Jean-Claude Guillebaud s'insurge contre les formes faciles d'exotisme: « En accablant d'éloges les peuples lointains aux coutumes pittoresques, on entend les boucler, mine de rien, dans leur inoffensive sauvagerie. "Ah, mais non, ils ne sont pas comme nous!"Premier sous-entendu (de droite): ils ne le seront jamais quoi qu'ils fassent. Deuxième sous-entendu (de gauche) : pourvu qu'ils ne le deviennent pas pour leur malheur. (...) L'Occidental châtelain promène ainsi sa compassion de masure en masure et s'alarme de voir les métayers du tiers monde s'équiper à l'électricité au lieu de danser comme avant, autour de leurs feux de bouse en costume de rafia. » (...)

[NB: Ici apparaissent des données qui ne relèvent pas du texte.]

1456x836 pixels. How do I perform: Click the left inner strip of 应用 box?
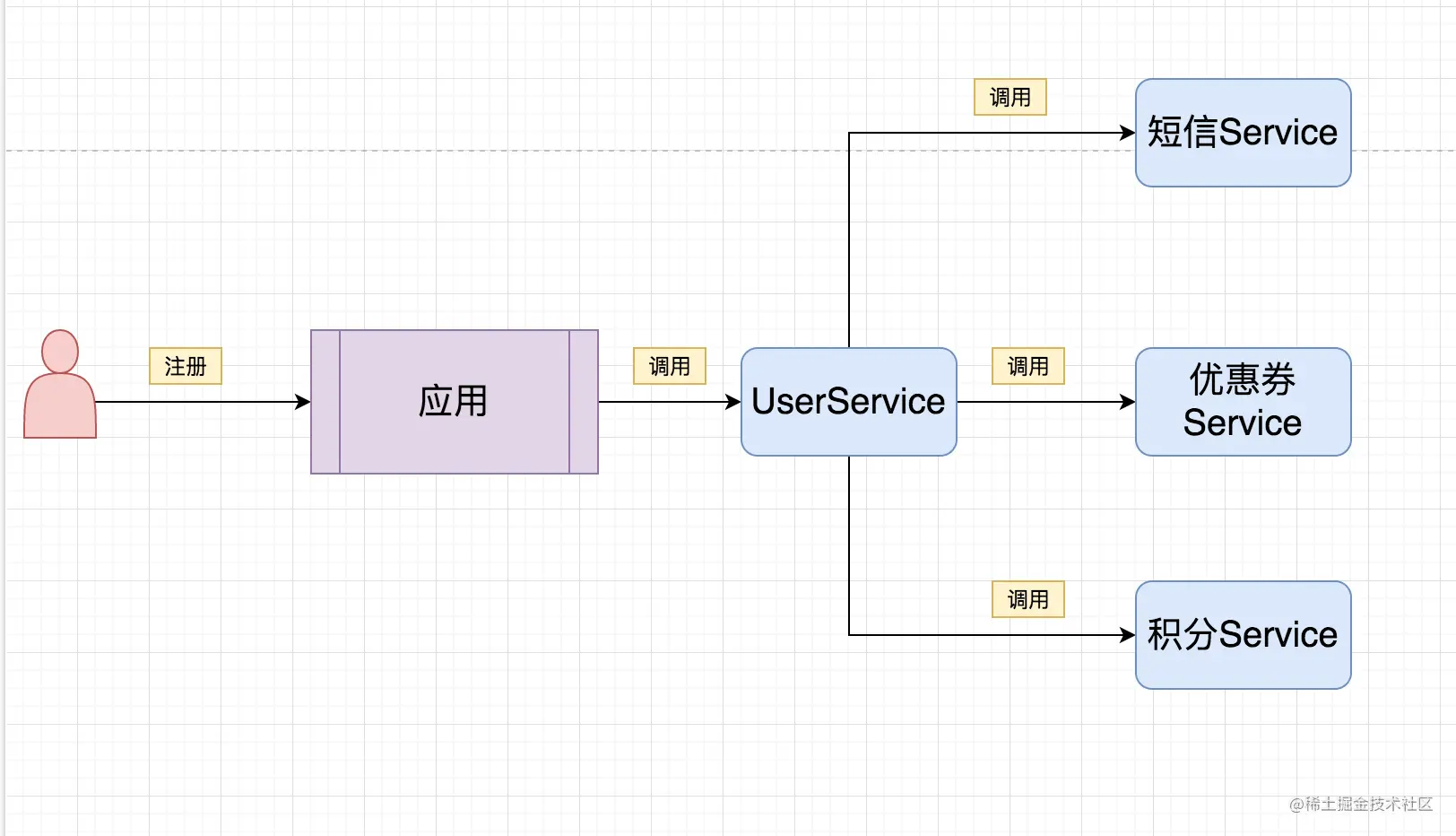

Si, comme nous l'avons vu, l'un des fantasmes les plus fréquents, conscient ou non, du voyageur contemporain peut se lire dans sa volonté d'être autochtone chez l'autre et touriste chez lui, bref d'inverser l'ordre du monde pour redonner un sens à son existence, s'en aller c'est quelquefois aussi fuir avant de chercher, quitter avant de retrouver...Partir c'est aussi chercher au loin ce qu'on n'ose plus trouver plus près de nous, c'est s'ouvrir à l'ailleurs pour se fermer à l'ici. Jean Viard note à se proposos: « La Terre, cette inconnue, devient objet de connaissance et de passion. Mais plus nous nous intéressons à elle, et à ceux qu'elle porte, plus l'immensité de notre non-savoir s'éclaire, forgeant cette occupation en archipel qui délimite de manière mobile le connu et l'inconnu, sans tenir compte des anciennes proximités » (Viard, 1994: 101-102). Mais si le lien social traditionnel se défait parfois au nom du tourisme er de l'éloignement des individus, il se consolide également grâce à la reprise de parole qui précède et succède à la reprise de la route. Le temps du voyage permet aussi de remettre les pendules de sa vie en marche, sinon à l'heure (p.149-150).